Salient data and usable analytics should allow companies to scale their customer service efforts efficiently. 

This can be highlighting a particular user bugbear that is flagged up often, and adding an appropriate FAQ to a help centre. This step is vital in reducing customer contact and allowing them to help themselves. 

Data also means keeping abreast of response time (typically the most important metric for active customer service) and success rate (perhaps a difficult but important metric for self-service).

Branded CMS

Updating the content provided to your customers is vital.

If you are integrating a self-service centre and community into your website, there are a couple of considerations.

  1. The interface should fit with your brand.
  2. The content should be easy to update in-house.

These are often competing needs. More SAAS’s are starting to give the option of customisable help centres. Here’s a shot of CharityWater’s FAQ section:

Mobile

The Nielsen study quoted earlier also shows that in Q2 2013, 26% of self-service users were on mobile compared to 17% during the same period a year earlier.

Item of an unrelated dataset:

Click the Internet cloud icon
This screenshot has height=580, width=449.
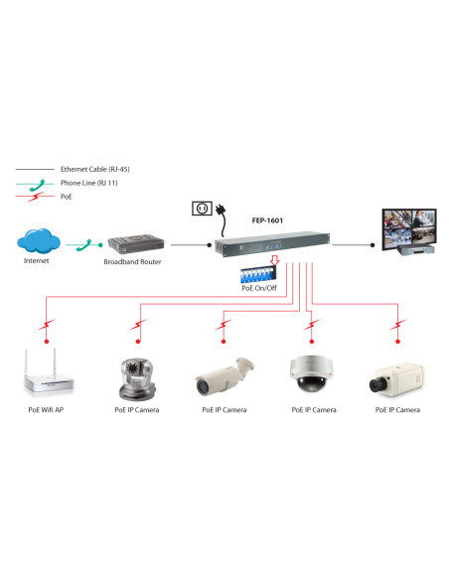(x=37, y=241)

If mobile usage is only increasing for customer service, you have to be sure your various platforms work for the mobile customer.

Self-service in the round

Support, service and engagement are sides of the same coin. To that end, the three prongs of a help centre are

  • A knowledge base – library of articles and info.
  • A community –the ‘customer service nirvana’ of your customers helping each other.
  • A customer portal – personalised view & history for each customer, to allow them to jump back to previous solutions, contact, billing.

Internal use

Self-service could be thought of as one way to describe parts of working for a company. SAAS’s have come far enough that many companies are solving internal issues such as supply chains or invoice approval with customised ticketing software in the cloud.

Conclusion

So, as self-service is demanded by always-on customers to whom immediacy is all, expect SAAS solutions to proliferate.

As an example, having CRM linked to your social CRM, linked to your ticketing system and website CMS/help centre won’t be an exceptional or messy set-up in future.

It will just be part of the new trade off in data and business – offer your data up to the cloud, and receive some powerful customer-delighting functionality in return.